As últimas três entrevistas concedidas pelo petista foram a podcasts, em formatos que fogem de uma sabatina convencional e nos quais parte das perguntas versavam sobre temas pessoais - ainda que, em alguns momentos, Lula tenha sido questionado sobre assuntos mais sensíveis, como a investigação que mira seu filho Fábio Luís Lula da Silva, o Lulinha.

Lula já indicou que não irá participar do primeiro debate entre os presidenciáveis, marcado para o próximo domingo (23/8), na "Band". Ele deve ser acompanhado por seu principal concorrente, Flávio Bolsonaro (PL). Com isso, o debate deve ter apenas Ronaldo Caiado (PSD), Renan Santos (Missão), Romeu Zema (Novo) e Augusto Cury (Avante).

Nesta terça-feira (18/8), Lula cumpriu agendas no Palácio da Alvorada, residência oficial da Presidência da República, onde fez uma série de reuniões com ministros e outros auxiliares. A cerca de um quilômetro dali, em um hotel de luxo de Brasília, os demais candidatos participavam de sabatinas organizadas pela União Nacional de Entidades do Comércio e Serviços (Unecs). O petista também não vem marcando presença em eventos de associações e entidades voltados aos presidenciáveis.

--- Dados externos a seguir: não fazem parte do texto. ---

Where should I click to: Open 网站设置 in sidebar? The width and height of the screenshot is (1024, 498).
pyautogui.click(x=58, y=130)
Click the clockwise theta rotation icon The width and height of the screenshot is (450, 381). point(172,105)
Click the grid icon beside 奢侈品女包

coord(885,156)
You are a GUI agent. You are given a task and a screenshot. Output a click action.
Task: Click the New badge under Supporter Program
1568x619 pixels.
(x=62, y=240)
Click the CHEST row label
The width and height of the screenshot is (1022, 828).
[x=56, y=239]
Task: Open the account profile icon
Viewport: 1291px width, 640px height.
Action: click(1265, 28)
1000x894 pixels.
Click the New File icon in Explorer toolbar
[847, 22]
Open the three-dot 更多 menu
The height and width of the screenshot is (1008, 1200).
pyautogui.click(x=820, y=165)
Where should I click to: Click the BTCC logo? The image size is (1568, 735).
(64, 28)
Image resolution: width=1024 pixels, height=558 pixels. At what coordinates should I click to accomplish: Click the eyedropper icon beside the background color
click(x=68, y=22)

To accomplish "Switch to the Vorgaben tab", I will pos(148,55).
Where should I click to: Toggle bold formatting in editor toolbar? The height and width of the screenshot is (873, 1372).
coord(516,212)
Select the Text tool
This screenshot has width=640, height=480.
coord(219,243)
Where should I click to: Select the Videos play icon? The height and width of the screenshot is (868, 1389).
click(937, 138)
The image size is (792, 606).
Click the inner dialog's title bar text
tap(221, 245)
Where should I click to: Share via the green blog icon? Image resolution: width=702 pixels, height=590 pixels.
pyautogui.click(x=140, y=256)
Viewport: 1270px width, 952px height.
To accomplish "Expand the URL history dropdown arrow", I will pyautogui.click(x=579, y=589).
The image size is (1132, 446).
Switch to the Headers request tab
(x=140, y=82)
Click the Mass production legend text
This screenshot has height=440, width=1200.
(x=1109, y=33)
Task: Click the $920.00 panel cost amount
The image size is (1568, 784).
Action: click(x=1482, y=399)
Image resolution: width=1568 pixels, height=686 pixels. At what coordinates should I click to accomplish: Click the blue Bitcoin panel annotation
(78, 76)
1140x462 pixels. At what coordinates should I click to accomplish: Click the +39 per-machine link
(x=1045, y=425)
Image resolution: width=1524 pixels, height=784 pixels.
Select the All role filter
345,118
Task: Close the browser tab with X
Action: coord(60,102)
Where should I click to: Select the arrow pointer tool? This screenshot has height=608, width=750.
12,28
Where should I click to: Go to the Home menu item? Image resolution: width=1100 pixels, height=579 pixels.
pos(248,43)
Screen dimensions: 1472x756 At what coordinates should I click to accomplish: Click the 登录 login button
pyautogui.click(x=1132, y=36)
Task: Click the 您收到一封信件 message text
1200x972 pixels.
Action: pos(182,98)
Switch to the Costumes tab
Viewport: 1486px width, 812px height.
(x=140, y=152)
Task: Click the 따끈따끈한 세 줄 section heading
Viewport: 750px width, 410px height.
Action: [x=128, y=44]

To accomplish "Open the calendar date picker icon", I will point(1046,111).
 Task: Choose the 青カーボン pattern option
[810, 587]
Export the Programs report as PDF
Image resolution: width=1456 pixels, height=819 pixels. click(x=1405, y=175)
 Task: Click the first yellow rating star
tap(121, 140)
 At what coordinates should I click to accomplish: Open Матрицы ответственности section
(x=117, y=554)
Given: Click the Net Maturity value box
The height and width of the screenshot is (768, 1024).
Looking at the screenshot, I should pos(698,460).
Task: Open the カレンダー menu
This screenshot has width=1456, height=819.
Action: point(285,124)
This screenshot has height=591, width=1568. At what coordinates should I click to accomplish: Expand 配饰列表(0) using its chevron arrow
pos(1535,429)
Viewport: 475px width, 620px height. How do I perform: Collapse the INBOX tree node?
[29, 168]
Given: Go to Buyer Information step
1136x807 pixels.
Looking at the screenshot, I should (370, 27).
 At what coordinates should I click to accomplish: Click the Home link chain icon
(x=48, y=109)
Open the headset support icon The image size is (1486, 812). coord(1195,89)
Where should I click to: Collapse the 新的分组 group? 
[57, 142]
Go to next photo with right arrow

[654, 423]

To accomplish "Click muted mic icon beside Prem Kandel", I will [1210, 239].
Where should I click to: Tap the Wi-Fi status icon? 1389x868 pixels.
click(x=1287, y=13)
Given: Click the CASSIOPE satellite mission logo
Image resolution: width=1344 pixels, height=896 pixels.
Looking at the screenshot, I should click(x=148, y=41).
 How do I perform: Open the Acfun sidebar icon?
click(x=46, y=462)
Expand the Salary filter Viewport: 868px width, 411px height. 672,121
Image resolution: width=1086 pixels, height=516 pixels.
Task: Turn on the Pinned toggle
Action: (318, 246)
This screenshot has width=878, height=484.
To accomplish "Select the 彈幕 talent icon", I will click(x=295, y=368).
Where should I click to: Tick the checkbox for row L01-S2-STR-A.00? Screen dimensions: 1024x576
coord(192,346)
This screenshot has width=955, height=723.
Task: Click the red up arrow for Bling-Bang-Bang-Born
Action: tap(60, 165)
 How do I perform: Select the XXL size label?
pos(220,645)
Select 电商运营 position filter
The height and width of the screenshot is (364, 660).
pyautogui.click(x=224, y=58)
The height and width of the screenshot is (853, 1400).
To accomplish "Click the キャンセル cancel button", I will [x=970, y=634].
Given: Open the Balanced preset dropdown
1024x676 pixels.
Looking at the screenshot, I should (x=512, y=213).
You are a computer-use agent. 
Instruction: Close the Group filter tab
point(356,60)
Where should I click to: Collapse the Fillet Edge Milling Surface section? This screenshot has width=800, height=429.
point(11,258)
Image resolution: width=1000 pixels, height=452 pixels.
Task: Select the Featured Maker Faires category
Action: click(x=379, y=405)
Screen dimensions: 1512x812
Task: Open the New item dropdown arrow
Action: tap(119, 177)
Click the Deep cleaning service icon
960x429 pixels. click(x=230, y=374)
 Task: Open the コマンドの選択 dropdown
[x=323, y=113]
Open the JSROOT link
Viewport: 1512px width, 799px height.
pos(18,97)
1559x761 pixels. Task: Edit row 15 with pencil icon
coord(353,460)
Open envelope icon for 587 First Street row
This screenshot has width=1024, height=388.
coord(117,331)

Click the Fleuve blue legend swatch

As primeiras viagens de Lula no período oficial de campanha também constam apenas como agendas institucionais. Foi o caso da visita a um navio-sonda da Petrobras na segunda-feira (17/8), no Amapá, com o presidente do Senado, Davi Alcolumbre (União-AP). Na quarta-feira (19), o petista visita o Centro Industrial Nuclear de Aramar (CINA), em Iperó (SP), acompanhado de ministros.